To clean your gold pieces, use a method similar to the basic one listed above. Mix a simple dish soap with a bit of club soda or seltzer water, then rub gently with an unused toothbrush. The use of a carbonated beverage instead of plain flat water helps to dislodge any dirt and grime around settings and hard to reach areas. Dry completely with a soft cloth and hang to dry.
Most colored gemstones are glued so it is important not to use water as it will encourage glue to loosen and the gems to fall out of their settings. Instead, use wipes or a damp cloth to spiff them up a bit. Let them dry hanging – no moisture can pool behind the gem and make the glue unstick. Use a very lightly dampened q-tip to get around the finer edges of the settings. Just be sure to blot all excess on the q-tip and thoroughly dry your piece.
Pearls and porous stones
Soft gems, such as pearls, are incredibly porous and can easily scratch. To fix this problem, clean them softly with a gentle shampoo or another mild soap-and-water solution (never soak them) with a makeup brush. Lay a strand of pearls on a towel to dry as they are often prone to unwanted expansion when wet.

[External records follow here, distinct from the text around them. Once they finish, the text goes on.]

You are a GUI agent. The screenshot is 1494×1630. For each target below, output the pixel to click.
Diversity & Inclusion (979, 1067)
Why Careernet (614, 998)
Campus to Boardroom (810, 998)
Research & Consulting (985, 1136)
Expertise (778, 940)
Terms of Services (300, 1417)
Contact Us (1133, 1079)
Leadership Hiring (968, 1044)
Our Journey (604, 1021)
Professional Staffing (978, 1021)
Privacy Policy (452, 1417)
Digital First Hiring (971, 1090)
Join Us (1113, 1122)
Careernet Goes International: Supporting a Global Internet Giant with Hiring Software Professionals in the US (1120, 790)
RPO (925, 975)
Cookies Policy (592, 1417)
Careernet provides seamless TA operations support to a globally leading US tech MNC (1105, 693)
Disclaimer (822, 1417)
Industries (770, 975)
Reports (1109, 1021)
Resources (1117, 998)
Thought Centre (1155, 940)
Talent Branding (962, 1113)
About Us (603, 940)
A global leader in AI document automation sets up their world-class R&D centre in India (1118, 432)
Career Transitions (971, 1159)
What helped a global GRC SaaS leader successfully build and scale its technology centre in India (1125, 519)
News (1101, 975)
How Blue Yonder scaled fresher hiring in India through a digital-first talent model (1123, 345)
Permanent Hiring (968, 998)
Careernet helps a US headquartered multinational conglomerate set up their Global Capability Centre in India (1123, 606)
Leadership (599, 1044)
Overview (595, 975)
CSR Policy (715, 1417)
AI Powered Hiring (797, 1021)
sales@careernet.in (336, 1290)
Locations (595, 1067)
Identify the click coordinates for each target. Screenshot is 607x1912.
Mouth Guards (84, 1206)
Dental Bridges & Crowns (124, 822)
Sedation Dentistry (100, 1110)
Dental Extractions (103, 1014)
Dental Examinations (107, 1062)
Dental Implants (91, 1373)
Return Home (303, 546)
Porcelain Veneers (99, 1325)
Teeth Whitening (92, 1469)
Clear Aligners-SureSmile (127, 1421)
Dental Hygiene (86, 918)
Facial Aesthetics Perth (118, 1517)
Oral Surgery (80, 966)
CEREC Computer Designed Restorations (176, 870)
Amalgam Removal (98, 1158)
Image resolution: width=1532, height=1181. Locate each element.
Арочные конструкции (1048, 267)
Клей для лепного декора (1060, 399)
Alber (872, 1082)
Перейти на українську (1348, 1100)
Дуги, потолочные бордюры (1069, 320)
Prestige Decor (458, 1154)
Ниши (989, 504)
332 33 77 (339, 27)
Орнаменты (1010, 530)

If you are unsure how fragile a piece is, always err on the side of caution and seek professional advice rather than experimenting. We suggest seeking a professional clean once a year. Dirt, marks, blemishes or scratches acquired through age or everyday wear can easily be removed to return a treasured piece to its former glory.
Look for a jeweller with professional training and a good reputation – asking friends or relatives for recommendations is a good place to start.